Step 2: Import the data in Excel. Since the data is provided in text files, we can’t just open them in Excel. Instead we need to use Excel’s import function to convert the text into a Excel spreadsheet.
Start by opening up Excel and choosing File > Import. Excel will ask you what type of file it is (i.e., text) and where it is saved. Then you will get to the “Text Import Wizard.”
In this set of windows, you will be telling Excel how the data is organized within the text file, so it knows how to convert it in to a spreadsheet. The first question is whether the data is fixed width (i.e., the beginning of each piece of data is a fixed number of spaces apart) or delimited (i.e., the pieces of data are separated by some kind of indicator, like a tab or comma). As you can see in the preview window, our data is delimited and separated by commas.

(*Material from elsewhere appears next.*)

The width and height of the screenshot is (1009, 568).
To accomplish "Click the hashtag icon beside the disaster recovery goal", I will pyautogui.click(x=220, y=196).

The final screen asks you about the format of the data you are importing. In our case, all of the data is just “general” data, but if you were importing dates or numbers as text you could tell it here.
Finally, it will ask you where you want to put the data. You should be able to leave it how it is.

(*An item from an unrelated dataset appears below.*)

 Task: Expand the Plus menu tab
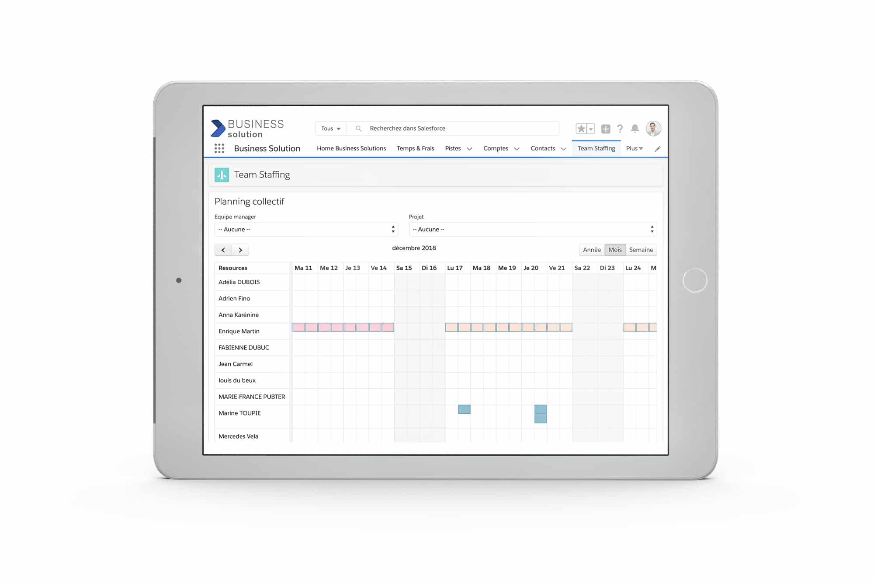[634, 148]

Step 3: Find the data you need. You should come into the assignment with an idea of what you’re looking. In my in-class example, I looked at the popularity of the name Peyton over time.
The easiest way to find all the Peytons is to use Excel’s filtering function. [note: before I started filtering I added a row above all my data and added column labels, like year and gender] You’ll find the filter button on the right side of the screen.
When you turn on the filtering, you will see a drop-down arrow has been appeared on the right side of each column label. If you click the arrow for a column, the filtering box for the column will pop up.
So for our example, you probably want filter by name, so you can get rid of all the data for the names you don’t care about.
In the above picture, I have filtered down to just the Peytons. If I wanted I could also filter by gender to see just the male (or female) Peytons. Now that I have it filtered down, I can check if my story idea (e.g., the rise in popularity in Tennessee of the name Peyton) is actually a story. Then I can decide how to report the data.
For this assignment we want to create a simple line chart. To do this, I would start by copying the relevant data to a new sheet within the same Excel file. Once it is organized on the new sheet, use Excel’s chart tool to start making the chart. For this one I chose to use a stacked bar chart.
Then we work on the formatting to make it the perfect chart.